Assistant Professor of English Alvin Henry had a paper published about post-Hurricane Katrina black feminism in the October 2019 issue of English Language Notes.
According to Henry’s abstract, his article intervenes in the debates on African American memory. “After Hurricane Katrina, African Americans had to flee the Gulf, and this created a contemporary new diaspora, which shattered the traditional means of transmitting memories—extended families’ stories—as communities separated. The article analyzes Jesmyn Ward’s response to this evisceration and dispersion of Black memory in Salvage the Bones. She develops “salvaging,” which is a new form of memory and which this article juxtaposes to Toni Morrison’s concept of ‘rememory.’ Instead of rememory’s traumas, Ward suggests that southern Blacks capture the everyday to mitigate the uncertainty of their lives. Salvaging entails scavenging old memories and rememories to forge an amalgamation of overlapping, colliding, and repurposed memories. Salvaging forges independent memory bubbles that can be reentered by descendants to celebrate the periodic losses. This article illuminates a revolutionary system of Black memory making and transmission.”
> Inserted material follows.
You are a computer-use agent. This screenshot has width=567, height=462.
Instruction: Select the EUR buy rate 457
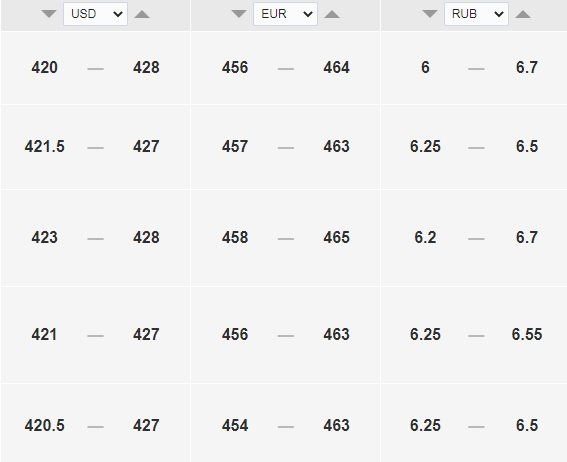(235, 146)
At St. Lawrence, Henry teaches English and education courses, as well as teaches in the First-Year Program. He has recently taught “Introduction to African American Literature,” “Out of this World: Alternate Realities in Sci-Fi,” “Black Modernism,” “Contemporary African American Literature,” “Marketing Strategy and Competitive Advantage,” and the First-Year Seminar “Black Science Fiction.”
English Language Notes is a respected forum of criticism and scholarship in literary and cultural studies since 1962, English Language Notes (ELN) is dedicated to pushing the edge of scholarship in literature and related fields in new directions.